(Stored entries)
------
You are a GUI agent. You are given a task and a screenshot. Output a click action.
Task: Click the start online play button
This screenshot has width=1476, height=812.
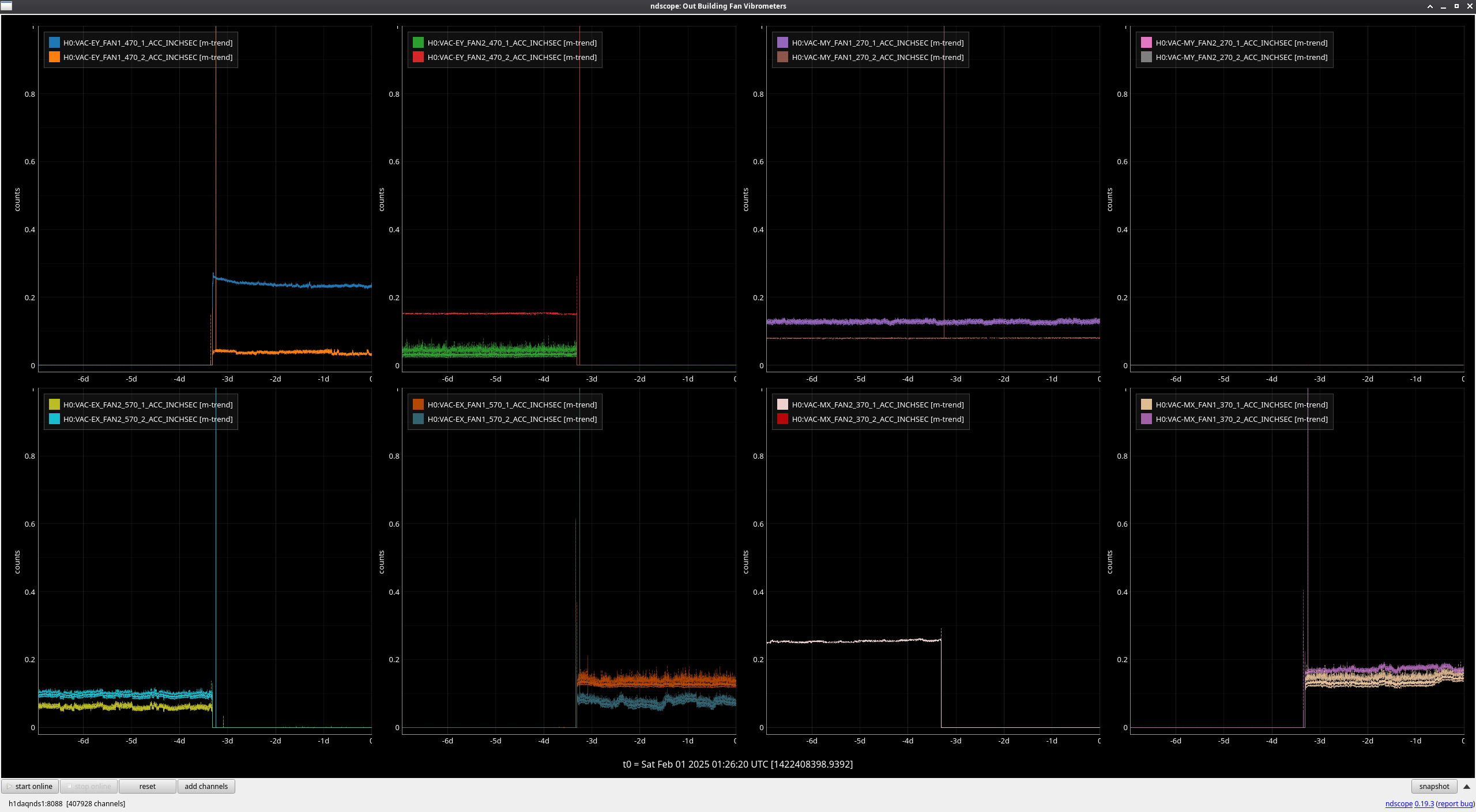point(30,786)
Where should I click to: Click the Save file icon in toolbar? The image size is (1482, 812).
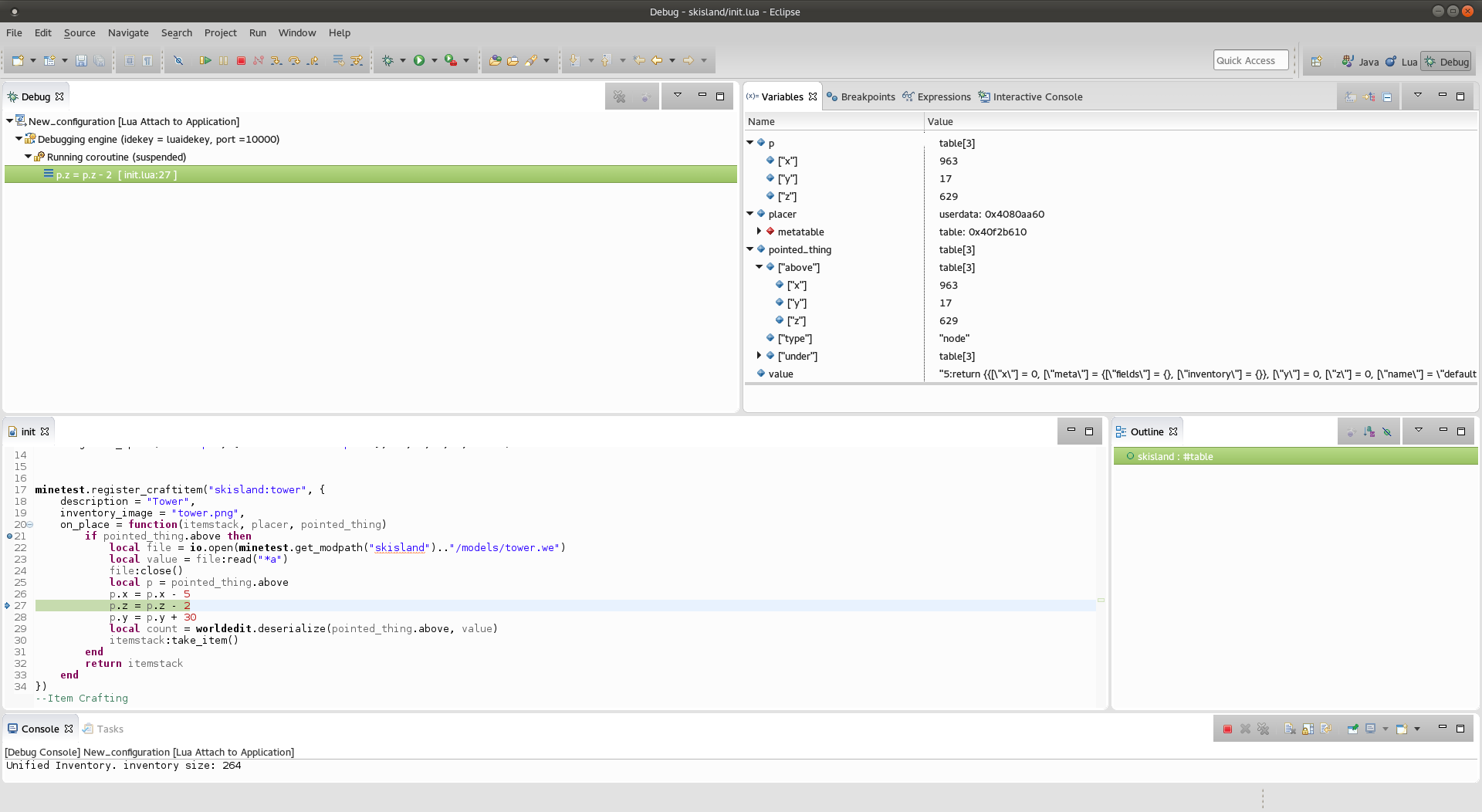click(x=81, y=60)
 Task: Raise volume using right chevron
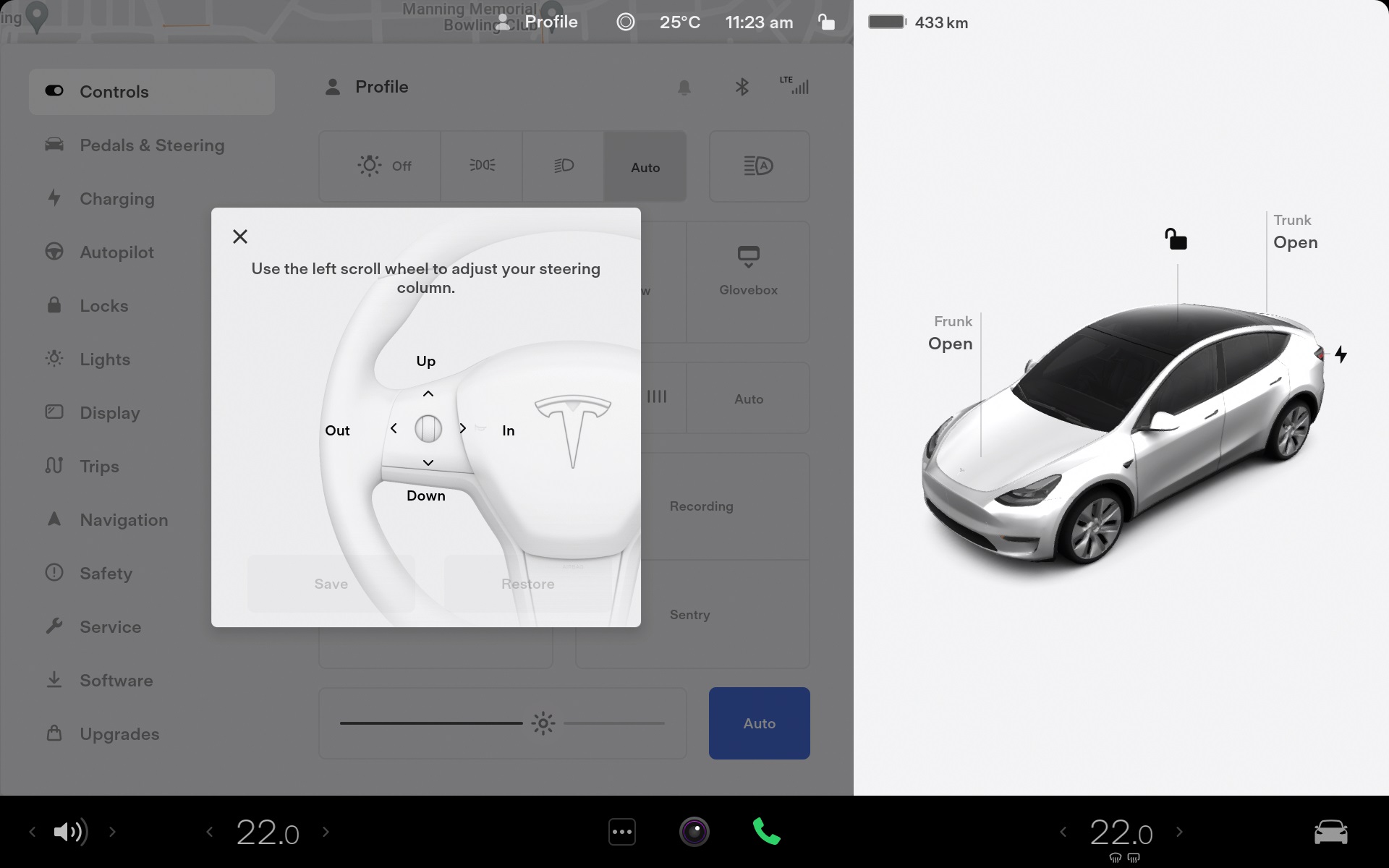[x=112, y=832]
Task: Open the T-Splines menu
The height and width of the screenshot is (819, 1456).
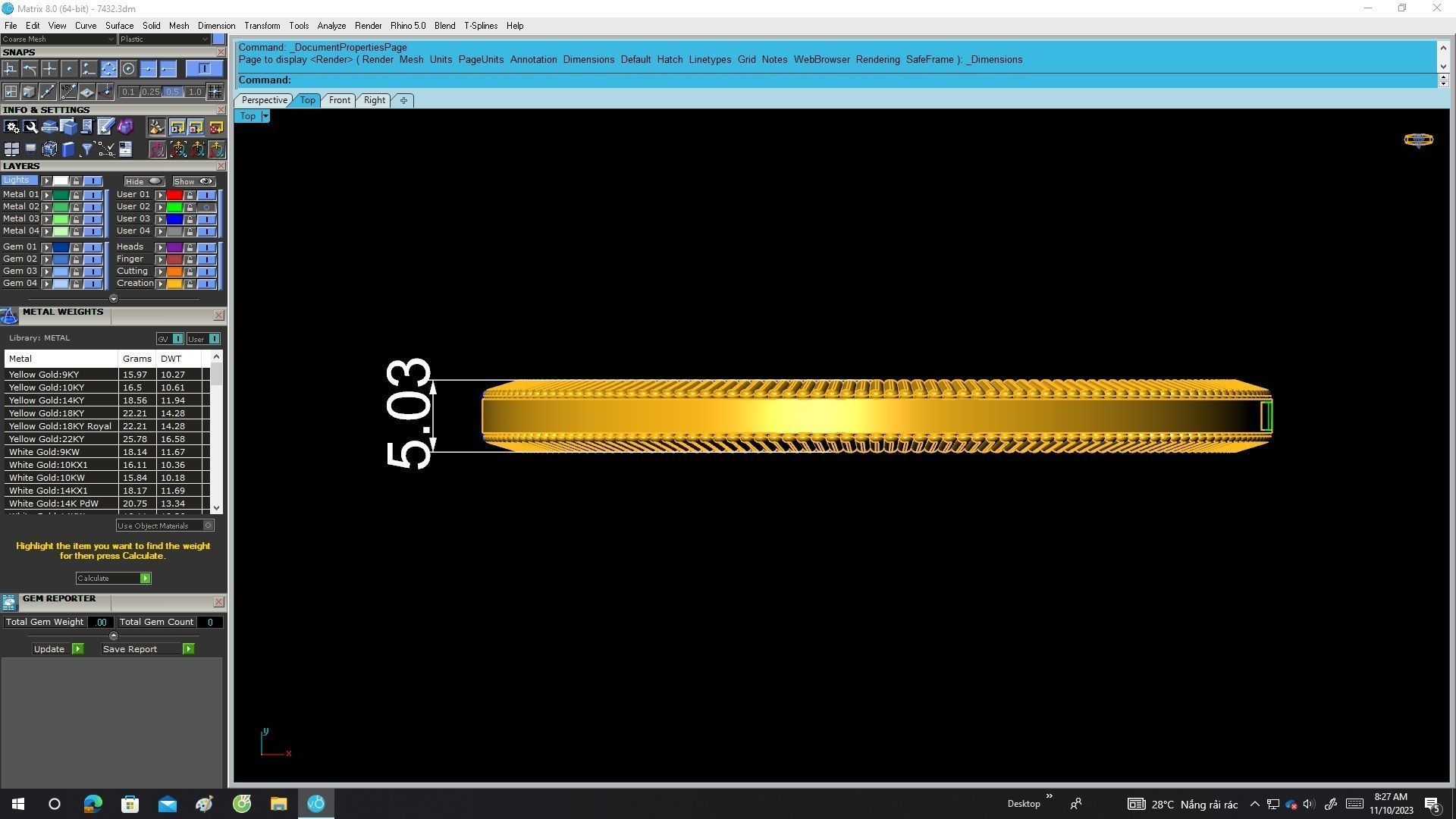Action: [480, 26]
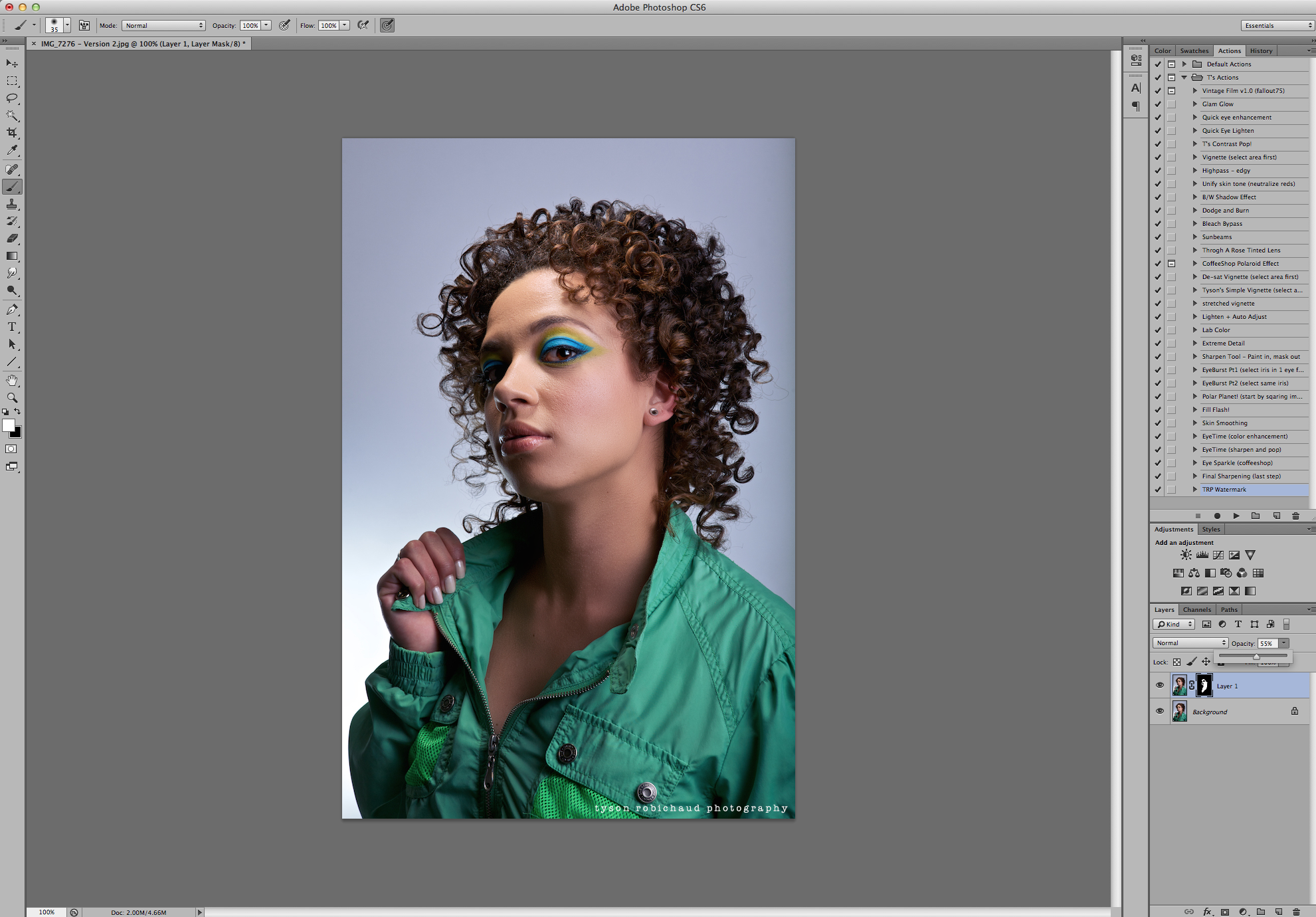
------
Before answering, please find the line containing "This screenshot has width=1476, height=812." above, then copy exactly from it through the last line of the entries, both included, without pictures.

This screenshot has width=1476, height=812.
point(30,786)
Where should I click to: Click the Save file icon in toolbar? The image size is (1482, 812).
click(x=81, y=60)
 Task: Raise volume using right chevron
[x=112, y=832]
Task: Open the T-Splines menu
The height and width of the screenshot is (819, 1456).
Action: [480, 26]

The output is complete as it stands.